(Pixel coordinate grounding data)
------------------------------------------------------------------------
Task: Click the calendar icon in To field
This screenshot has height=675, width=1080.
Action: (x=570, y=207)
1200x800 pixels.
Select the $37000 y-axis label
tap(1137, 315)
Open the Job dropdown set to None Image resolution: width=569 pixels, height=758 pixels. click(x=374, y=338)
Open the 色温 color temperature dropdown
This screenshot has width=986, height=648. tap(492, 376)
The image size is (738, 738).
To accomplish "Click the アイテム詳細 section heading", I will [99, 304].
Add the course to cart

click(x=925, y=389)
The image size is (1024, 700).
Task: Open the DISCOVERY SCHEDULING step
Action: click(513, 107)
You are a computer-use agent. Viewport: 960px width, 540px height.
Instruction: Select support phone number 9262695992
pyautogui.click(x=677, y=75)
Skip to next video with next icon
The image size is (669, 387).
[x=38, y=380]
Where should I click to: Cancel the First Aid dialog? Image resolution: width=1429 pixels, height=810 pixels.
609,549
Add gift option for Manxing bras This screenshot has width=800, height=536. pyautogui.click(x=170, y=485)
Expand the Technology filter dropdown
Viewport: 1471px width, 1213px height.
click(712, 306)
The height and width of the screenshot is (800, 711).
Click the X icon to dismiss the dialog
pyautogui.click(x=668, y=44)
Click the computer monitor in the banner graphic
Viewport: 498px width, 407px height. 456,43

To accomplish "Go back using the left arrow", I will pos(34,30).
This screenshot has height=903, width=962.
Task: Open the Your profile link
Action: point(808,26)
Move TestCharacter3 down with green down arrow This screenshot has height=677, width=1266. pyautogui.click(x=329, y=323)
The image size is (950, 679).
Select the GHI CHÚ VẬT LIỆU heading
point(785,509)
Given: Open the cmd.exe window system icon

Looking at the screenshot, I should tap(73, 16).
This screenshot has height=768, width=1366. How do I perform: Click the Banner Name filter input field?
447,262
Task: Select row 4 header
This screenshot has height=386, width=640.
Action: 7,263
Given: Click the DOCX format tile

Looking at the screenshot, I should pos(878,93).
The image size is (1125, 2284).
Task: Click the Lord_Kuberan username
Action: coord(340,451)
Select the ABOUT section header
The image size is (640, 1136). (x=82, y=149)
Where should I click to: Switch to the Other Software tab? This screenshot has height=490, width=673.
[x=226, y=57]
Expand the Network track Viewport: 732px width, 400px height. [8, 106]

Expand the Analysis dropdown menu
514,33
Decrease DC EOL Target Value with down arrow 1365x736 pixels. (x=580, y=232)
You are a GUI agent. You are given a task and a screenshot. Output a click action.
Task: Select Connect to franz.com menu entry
------------------------------------------------------------------------
For this exercise, output the entries above exactly as written.

Exercise answer -
Task: Click the calendar icon in To field
This screenshot has height=675, width=1080.
Action: (x=570, y=207)
1200x800 pixels.
Select the $37000 y-axis label
tap(1137, 315)
Open the Job dropdown set to None Image resolution: width=569 pixels, height=758 pixels. click(x=374, y=338)
Open the 色温 color temperature dropdown
This screenshot has width=986, height=648. tap(492, 376)
The image size is (738, 738).
To accomplish "Click the アイテム詳細 section heading", I will [99, 304].
Add the course to cart

click(x=925, y=389)
The image size is (1024, 700).
Task: Open the DISCOVERY SCHEDULING step
Action: click(513, 107)
You are a computer-use agent. Viewport: 960px width, 540px height.
Instruction: Select support phone number 9262695992
pyautogui.click(x=677, y=75)
Skip to next video with next icon
The image size is (669, 387).
[x=38, y=380]
Where should I click to: Cancel the First Aid dialog? Image resolution: width=1429 pixels, height=810 pixels.
609,549
Add gift option for Manxing bras This screenshot has width=800, height=536. pyautogui.click(x=170, y=485)
Expand the Technology filter dropdown
Viewport: 1471px width, 1213px height.
click(712, 306)
The height and width of the screenshot is (800, 711).
Click the X icon to dismiss the dialog
pyautogui.click(x=668, y=44)
Click the computer monitor in the banner graphic
Viewport: 498px width, 407px height. 456,43

To accomplish "Go back using the left arrow", I will pos(34,30).
This screenshot has height=903, width=962.
Task: Open the Your profile link
Action: point(808,26)
Move TestCharacter3 down with green down arrow This screenshot has height=677, width=1266. pyautogui.click(x=329, y=323)
The image size is (950, 679).
Select the GHI CHÚ VẬT LIỆU heading
point(785,509)
Given: Open the cmd.exe window system icon

Looking at the screenshot, I should tap(73, 16).
This screenshot has height=768, width=1366. How do I perform: Click the Banner Name filter input field?
447,262
Task: Select row 4 header
This screenshot has height=386, width=640.
Action: 7,263
Given: Click the DOCX format tile

Looking at the screenshot, I should pos(878,93).
The image size is (1125, 2284).
Task: Click the Lord_Kuberan username
Action: coord(340,451)
Select the ABOUT section header
The image size is (640, 1136). (x=82, y=149)
Where should I click to: Switch to the Other Software tab? This screenshot has height=490, width=673.
[x=226, y=57]
Expand the Network track Viewport: 732px width, 400px height. [8, 106]

Expand the Analysis dropdown menu
514,33
Decrease DC EOL Target Value with down arrow 1365x736 pixels. (x=580, y=232)
You are a GUI agent. You are given a task and a screenshot. Output a click action.
Task: Select Connect to franz.com menu entry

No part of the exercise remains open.